Java and SML are type-safe and statically typed. This means that most errors are caught before running the program.
Fact: statically determining whether a program will have a type-error is impossible.
Corollary: all statically-typed languages are conservative and may reject some programs that are perfectly okay.
A good statically-typed language rules out lots of bad code, while admitting lots of good code.

SML (and SML/NJ in particular) supports a number of advanced features.

garbage collection: as in Java, the automatic memory management of SML lifts the burden of having to worry about memory management -- a common source of bugs in languages such as C or C++.
type inference: you do not have to write type information down everywhere. The compiler automatically figures out most types. This makes the code a bit more terse which can make it easier to read and maintain. (But this is a double-edged sword. Too little type information can make code harder to read.)
parametric polymorphism: ML lets you write functions and data structures that can be used with any type. This is crucial for being able to re-use code. Java provides a form of subtype polymorphism which also lets you re-use code. We'll learn more about parametric and subtype polymorphism and their relative strengths and weaknesses in class.
algebraic datatypes: you can build sophisticated data structures in ML very easily, without fussing with pointers and memory management. Pattern matching makes them even more convenient.
exceptions, threads, and continuations: as in Java, SML/NJ supports exceptions and threads, which are crucial for building real systems. The thread model of SML/NJ is radically different from that of Java, however. In addition, SML/NJ supports continuations, which are an advanced control construct out of which you can build things like loops, exceptions, and threads.
advanced modules: SML makes it easy to structure large systems through the use of modules. Modules (called structures) are used to encapsulate implementations behind interfaces (called signatures). SML goes well beyond the functionality of most languages with modules by providing functions that manipulate modules (functors), module variables, multiple interfaces per module, and nested modules.

Some history

(see Paulson's book for more info):

Robin Milner and others at the Edinburgh (Scotland) Laboratory for Computer Science were working on theorem provers in the late '70s and early '80s.

Traditionally, theorem provers were implemented in languages such as Lisp.

Milner kept running into the problem that the theorem provers would sometimes put incorrect "proofs" (i.e., non-proofs) together and claim that they were valid.

So he tried to develop a language that only allowed you to construct valid proofs.

"ML" which stands for "Meta Language" was the result of his (and others') work. The type system of ML was carefully constructed so that you could only construct valid proofs in the language. A theorem prover was then written as a program that constructed a proof.

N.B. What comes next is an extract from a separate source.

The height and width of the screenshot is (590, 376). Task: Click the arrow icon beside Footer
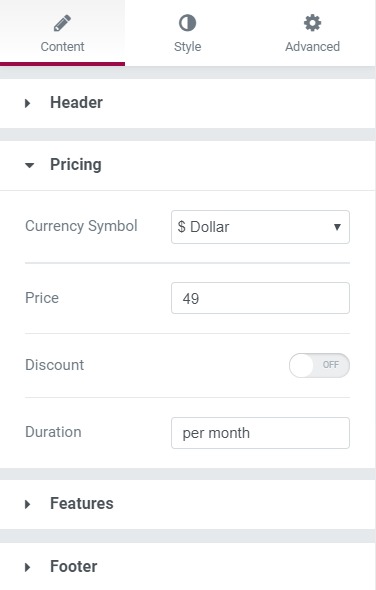coord(27,567)
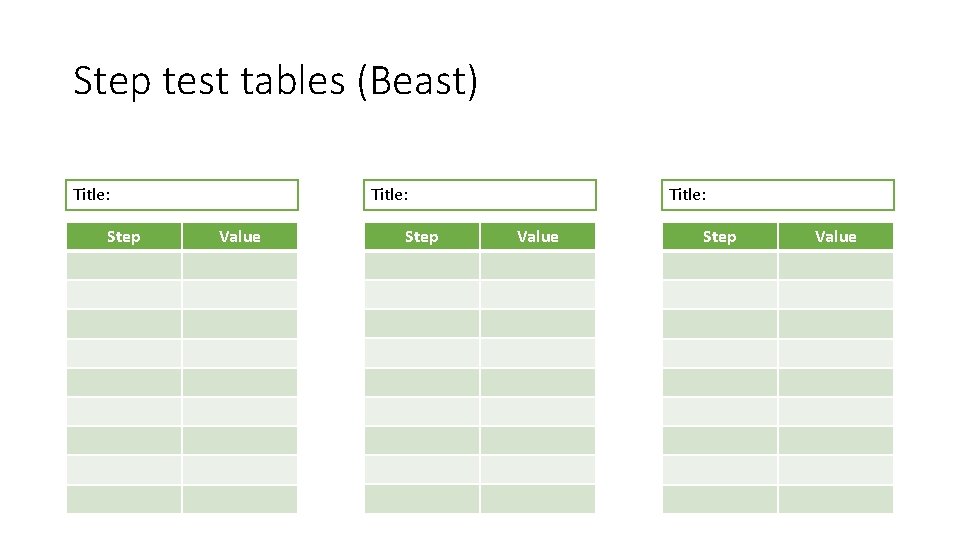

Milner also formulated the type-inference system of ML, and proved its soundness.

(It should be noted that Milner also worked on concurrent programming languages, such as CCS, CSP, and the pi-Calculus and later went to receive the Turing Award -- the computer science equivalent of a Nobel Prize -- in large part for his work on ML

Eventually, this Classic ML evolved into a full-fledged programming language.

In the early '80s, there was a schism in the ML community with the French on one side and the British and US on another. The French went on to develop CAML and later Objective CAML (O'caml) while the Brits and Americans developed Standard ML. The two languages are actually quite similar.

What is ML used for today?

theorem provers (e.g., NuPRL, HOL, Coq, etc.)
compilers (e.g., SML/NJ, O'caml, C-kit, Twelf, Lambda-Prolog, Pict, etc.)
mathematics
hardware verification
advanced protocols (Ensemble, Fox, PLAN)
financial systems
genealogical database
signal processing
bioinformatics
scripting
latex to HTML translation
smartcards

In truth, not a lot when compared to something like C, C++, or Java. ML's real strength lies in language manipulation (i.e., compilers, analyzers, verifiers, provers, etc.) This is not surprising since ML evolved from the domain of theorem proving.